TASK OBJECTIVE:
Write out, word for word, the part of the listing below that opens with the line containing "682x652 pixels. Task: Open" and closes with the line containing "535x247 pixels. Task: Click", keeping both of those lines and adding no others.

GIVEN DATA:
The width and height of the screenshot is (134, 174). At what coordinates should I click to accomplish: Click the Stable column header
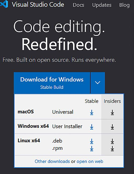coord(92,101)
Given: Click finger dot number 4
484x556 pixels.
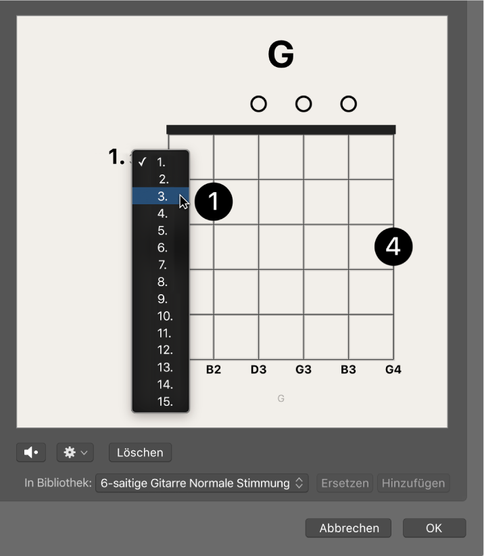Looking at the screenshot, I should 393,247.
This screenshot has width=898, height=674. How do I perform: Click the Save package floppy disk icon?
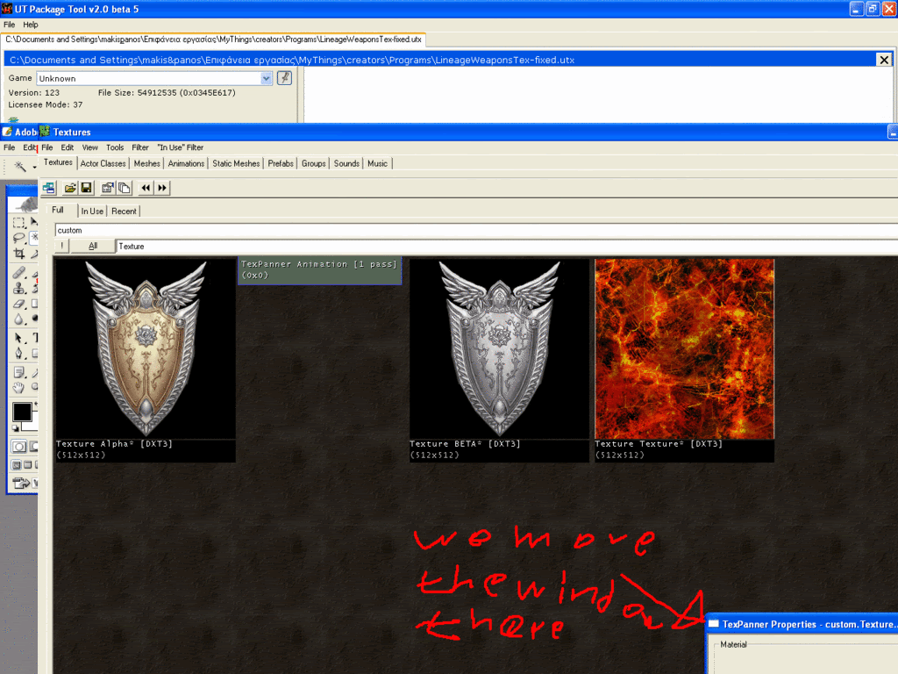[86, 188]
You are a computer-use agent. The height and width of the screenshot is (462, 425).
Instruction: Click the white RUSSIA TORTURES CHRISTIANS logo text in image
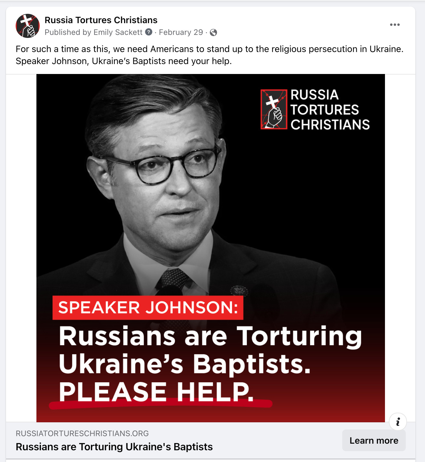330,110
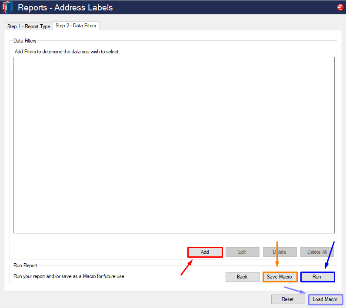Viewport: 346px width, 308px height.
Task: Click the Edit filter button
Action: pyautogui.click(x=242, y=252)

==

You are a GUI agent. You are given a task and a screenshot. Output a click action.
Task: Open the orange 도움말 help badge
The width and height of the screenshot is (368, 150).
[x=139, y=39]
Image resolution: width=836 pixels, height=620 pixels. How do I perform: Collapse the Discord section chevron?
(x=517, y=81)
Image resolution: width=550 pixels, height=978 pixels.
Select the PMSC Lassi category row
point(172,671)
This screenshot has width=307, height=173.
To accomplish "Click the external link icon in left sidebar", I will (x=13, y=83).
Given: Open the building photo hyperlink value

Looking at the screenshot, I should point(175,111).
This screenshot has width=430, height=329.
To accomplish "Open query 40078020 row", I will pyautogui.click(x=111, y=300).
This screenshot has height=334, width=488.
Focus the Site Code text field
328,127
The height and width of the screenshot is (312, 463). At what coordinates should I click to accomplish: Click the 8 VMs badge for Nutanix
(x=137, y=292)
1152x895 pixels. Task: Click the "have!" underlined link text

==

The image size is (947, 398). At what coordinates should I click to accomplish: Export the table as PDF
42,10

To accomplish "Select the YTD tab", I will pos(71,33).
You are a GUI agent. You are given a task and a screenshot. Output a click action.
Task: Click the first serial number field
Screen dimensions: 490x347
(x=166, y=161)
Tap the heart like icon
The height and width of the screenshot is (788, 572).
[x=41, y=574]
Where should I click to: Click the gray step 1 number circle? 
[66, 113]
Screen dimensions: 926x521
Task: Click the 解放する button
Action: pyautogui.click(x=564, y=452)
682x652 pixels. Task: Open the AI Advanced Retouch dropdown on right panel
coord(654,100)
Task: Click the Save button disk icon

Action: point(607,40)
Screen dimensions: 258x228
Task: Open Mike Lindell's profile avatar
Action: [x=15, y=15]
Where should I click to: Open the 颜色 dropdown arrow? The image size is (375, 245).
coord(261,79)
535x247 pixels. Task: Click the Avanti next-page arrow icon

EXERCISE RESULT:
682x652 pixels. Task: Open the AI Advanced Retouch dropdown on right panel
coord(654,100)
Task: Click the Save button disk icon

Action: point(607,40)
Screen dimensions: 258x228
Task: Open Mike Lindell's profile avatar
Action: [x=15, y=15]
Where should I click to: Open the 颜色 dropdown arrow? The image size is (375, 245).
coord(261,79)
535x247 pixels. Task: Click the Avanti next-page arrow icon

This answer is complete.